Pope Leo I (the Great). No translation exists of all of Leo’s letters, but the bulk can be found in the NPNF volume, available online, and a somewhat different selection in the volume from The Fathers of the Church, translated by Edmund Hunt.


Boniface. I’ve not read all of Boniface’s letters, but I found those I did read to be of interest. There is a recent edition by Ephraim Emerton, and they are also available through the Internet Medieval Sourcebook.

Peter Abelard. There is a Penguin Classic, The Letters of Abelard and Heloise, translated by Betty Radice, where I first met these two star-crossed (and on his part castrated) lovers/monk and nun.

Francesco Petrarch. Petrarch, as a ‘Renaissance’ humanist, takes up many of the perceived ideals of epistolary writing found in Pliny and Cicero. A selection is available through the Internet Medieval Sourcebook.


C S Lewis. Letters to Children. This I own and enjoyed in my youth.

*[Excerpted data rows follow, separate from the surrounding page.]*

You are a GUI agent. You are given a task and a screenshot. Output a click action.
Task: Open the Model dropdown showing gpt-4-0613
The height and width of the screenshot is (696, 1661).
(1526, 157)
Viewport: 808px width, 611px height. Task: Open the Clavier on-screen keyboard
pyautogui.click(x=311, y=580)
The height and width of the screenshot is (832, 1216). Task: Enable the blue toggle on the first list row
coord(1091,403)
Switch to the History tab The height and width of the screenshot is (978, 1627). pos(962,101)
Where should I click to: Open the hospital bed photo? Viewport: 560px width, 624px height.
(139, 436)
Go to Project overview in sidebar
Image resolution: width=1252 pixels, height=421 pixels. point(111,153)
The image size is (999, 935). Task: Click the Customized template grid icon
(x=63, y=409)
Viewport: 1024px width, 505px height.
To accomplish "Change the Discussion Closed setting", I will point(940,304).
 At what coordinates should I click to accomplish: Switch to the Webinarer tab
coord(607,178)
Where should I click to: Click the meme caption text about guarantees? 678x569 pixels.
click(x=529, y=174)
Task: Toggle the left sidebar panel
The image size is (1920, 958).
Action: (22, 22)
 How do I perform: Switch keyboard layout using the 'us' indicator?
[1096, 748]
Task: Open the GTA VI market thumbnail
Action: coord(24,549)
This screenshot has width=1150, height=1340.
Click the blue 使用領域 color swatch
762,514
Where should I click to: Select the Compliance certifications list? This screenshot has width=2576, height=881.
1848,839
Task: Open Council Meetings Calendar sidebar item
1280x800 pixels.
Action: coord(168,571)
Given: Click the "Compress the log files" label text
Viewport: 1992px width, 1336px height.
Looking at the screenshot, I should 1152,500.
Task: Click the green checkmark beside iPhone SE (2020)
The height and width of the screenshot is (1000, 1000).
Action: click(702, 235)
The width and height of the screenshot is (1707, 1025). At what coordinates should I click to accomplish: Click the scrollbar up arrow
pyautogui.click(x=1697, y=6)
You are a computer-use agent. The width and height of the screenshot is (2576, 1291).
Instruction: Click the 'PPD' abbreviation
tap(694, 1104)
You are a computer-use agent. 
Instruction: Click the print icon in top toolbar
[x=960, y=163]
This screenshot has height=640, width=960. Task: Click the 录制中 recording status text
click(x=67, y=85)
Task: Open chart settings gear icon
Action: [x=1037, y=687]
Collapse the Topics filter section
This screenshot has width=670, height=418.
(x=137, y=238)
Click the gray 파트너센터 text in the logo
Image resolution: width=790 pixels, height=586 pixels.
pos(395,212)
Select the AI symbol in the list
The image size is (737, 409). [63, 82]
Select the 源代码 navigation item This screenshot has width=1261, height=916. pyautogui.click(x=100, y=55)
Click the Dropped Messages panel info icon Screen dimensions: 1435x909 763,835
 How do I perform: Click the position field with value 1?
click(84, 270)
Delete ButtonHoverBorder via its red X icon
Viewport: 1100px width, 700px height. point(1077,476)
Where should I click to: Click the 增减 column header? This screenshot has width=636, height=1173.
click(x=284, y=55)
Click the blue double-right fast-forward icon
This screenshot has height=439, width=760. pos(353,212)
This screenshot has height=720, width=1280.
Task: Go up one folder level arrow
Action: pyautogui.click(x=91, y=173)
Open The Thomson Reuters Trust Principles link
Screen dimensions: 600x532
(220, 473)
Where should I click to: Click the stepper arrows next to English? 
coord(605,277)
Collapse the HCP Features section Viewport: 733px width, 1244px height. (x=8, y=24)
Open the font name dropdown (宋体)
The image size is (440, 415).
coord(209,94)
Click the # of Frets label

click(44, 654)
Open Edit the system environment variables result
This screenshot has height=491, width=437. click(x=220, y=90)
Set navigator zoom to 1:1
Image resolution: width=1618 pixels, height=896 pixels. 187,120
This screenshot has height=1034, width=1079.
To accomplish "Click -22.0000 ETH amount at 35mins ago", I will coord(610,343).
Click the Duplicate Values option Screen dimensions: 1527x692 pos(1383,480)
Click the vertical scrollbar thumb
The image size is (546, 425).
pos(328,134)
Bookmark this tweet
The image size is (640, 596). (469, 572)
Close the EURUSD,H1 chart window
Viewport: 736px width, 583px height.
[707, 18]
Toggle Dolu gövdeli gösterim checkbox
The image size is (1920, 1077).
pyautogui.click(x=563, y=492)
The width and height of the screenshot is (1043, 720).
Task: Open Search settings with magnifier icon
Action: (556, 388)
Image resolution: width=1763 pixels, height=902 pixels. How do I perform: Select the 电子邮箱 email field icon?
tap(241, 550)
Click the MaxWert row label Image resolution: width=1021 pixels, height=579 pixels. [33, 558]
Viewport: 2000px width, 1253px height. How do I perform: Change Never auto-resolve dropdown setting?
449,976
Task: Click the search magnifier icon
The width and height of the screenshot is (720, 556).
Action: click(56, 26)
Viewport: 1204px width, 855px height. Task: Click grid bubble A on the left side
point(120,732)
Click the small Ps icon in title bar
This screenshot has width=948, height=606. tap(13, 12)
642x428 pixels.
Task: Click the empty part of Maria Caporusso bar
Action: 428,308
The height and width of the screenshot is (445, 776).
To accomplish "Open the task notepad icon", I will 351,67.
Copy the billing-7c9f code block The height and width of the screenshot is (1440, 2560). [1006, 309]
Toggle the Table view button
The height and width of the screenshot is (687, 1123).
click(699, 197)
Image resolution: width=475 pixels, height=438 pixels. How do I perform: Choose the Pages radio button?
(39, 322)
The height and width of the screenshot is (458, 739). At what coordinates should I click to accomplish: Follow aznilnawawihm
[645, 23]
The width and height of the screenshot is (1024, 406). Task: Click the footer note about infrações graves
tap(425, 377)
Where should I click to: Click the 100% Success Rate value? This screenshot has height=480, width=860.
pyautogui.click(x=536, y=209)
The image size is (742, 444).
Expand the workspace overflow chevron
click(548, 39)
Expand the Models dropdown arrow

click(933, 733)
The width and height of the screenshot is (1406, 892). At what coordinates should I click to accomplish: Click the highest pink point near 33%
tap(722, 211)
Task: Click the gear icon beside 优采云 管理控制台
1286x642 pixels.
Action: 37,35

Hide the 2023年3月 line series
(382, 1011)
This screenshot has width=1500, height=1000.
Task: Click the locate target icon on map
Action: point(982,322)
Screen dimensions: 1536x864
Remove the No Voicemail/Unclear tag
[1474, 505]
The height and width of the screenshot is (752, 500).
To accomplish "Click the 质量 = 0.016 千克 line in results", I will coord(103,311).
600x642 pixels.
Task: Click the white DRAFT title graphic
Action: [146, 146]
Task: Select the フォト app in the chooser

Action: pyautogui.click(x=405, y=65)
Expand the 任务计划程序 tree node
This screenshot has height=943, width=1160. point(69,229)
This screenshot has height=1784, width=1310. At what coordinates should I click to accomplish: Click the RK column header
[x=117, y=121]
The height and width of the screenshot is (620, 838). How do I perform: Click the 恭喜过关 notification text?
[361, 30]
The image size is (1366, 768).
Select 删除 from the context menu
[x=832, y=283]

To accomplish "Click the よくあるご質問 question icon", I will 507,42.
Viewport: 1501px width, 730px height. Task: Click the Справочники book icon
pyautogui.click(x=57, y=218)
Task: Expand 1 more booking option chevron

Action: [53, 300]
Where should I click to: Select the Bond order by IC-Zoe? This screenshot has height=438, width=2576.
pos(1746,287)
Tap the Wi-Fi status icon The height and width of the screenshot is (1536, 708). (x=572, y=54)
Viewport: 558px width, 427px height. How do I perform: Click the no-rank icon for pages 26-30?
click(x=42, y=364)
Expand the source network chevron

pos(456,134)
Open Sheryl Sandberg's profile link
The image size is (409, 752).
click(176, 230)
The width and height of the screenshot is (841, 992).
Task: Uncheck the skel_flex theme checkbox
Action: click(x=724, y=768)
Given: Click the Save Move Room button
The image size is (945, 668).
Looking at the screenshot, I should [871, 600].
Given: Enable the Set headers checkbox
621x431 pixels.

—. Letters to Malcolm, Chiefly on Prayer. This is an interesting series of fictive letters to a correspondent called Malcolm. An interesting project from a literary standpoint.

—. Letters. Walter Hooper has edited all of them, I think; but there must be a ‘selected letters’ out there for the faint of heart!

J R R Tolkien. The Letters of J. R. R. Tolkien: A Selection, ed. Humphrey Carpenter.

—. Letters from Father Christmas. This amazing volume contains letters Tolkien wrote in the person of Father Christmas to his children. It is a delight!

There are, of course, many more bodies of correspondence out there to be discovered. I just know very little about them or have not read them at all, so I am not keen to recommend them. Add your own recommendations in the comments!